Collected data:

--- START ---

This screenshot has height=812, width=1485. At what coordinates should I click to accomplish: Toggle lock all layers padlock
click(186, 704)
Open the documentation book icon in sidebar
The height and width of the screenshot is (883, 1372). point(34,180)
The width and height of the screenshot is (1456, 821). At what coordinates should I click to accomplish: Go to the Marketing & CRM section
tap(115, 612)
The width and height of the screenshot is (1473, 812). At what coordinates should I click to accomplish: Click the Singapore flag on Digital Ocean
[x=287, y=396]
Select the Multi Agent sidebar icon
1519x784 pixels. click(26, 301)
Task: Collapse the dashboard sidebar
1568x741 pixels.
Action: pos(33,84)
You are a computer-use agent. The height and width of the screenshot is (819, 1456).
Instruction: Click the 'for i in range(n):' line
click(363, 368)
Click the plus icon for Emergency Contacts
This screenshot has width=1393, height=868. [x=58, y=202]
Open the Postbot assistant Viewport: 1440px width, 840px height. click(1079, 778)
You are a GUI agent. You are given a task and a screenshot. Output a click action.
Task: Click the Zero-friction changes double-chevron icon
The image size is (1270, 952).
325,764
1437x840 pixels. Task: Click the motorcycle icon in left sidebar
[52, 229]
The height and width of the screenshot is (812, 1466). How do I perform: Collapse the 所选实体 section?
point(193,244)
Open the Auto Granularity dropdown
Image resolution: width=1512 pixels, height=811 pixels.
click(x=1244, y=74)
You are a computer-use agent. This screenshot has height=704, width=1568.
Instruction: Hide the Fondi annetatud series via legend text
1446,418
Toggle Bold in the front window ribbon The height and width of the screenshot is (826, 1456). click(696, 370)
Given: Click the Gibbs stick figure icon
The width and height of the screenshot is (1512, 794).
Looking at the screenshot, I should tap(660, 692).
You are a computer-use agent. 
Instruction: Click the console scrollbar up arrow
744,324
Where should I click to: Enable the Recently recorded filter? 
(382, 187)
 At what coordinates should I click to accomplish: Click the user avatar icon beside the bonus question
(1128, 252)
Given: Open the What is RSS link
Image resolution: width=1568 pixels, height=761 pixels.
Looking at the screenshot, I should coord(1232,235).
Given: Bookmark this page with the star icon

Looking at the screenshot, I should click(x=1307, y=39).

--- END ---

Task to complete: Please quote every record above exactly as it appears.

Answer for this exercise:
This screenshot has height=812, width=1485. At what coordinates should I click to accomplish: Toggle lock all layers padlock
click(186, 704)
Open the documentation book icon in sidebar
The height and width of the screenshot is (883, 1372). point(34,180)
The width and height of the screenshot is (1456, 821). At what coordinates should I click to accomplish: Go to the Marketing & CRM section
tap(115, 612)
The width and height of the screenshot is (1473, 812). At what coordinates should I click to accomplish: Click the Singapore flag on Digital Ocean
[x=287, y=396]
Select the Multi Agent sidebar icon
1519x784 pixels. click(26, 301)
Task: Collapse the dashboard sidebar
1568x741 pixels.
Action: pos(33,84)
You are a computer-use agent. The height and width of the screenshot is (819, 1456).
Instruction: Click the 'for i in range(n):' line
click(363, 368)
Click the plus icon for Emergency Contacts
This screenshot has width=1393, height=868. [x=58, y=202]
Open the Postbot assistant Viewport: 1440px width, 840px height. click(1079, 778)
You are a GUI agent. You are given a task and a screenshot. Output a click action.
Task: Click the Zero-friction changes double-chevron icon
The image size is (1270, 952).
325,764
1437x840 pixels. Task: Click the motorcycle icon in left sidebar
[52, 229]
The height and width of the screenshot is (812, 1466). How do I perform: Collapse the 所选实体 section?
point(193,244)
Open the Auto Granularity dropdown
Image resolution: width=1512 pixels, height=811 pixels.
click(x=1244, y=74)
You are a computer-use agent. This screenshot has height=704, width=1568.
Instruction: Hide the Fondi annetatud series via legend text
1446,418
Toggle Bold in the front window ribbon The height and width of the screenshot is (826, 1456). click(696, 370)
Given: Click the Gibbs stick figure icon
The width and height of the screenshot is (1512, 794).
Looking at the screenshot, I should tap(660, 692).
You are a computer-use agent. 
Instruction: Click the console scrollbar up arrow
744,324
Where should I click to: Enable the Recently recorded filter? 
(382, 187)
 At what coordinates should I click to accomplish: Click the user avatar icon beside the bonus question
(1128, 252)
Given: Open the What is RSS link
Image resolution: width=1568 pixels, height=761 pixels.
Looking at the screenshot, I should coord(1232,235).
Given: Bookmark this page with the star icon

Looking at the screenshot, I should click(x=1307, y=39).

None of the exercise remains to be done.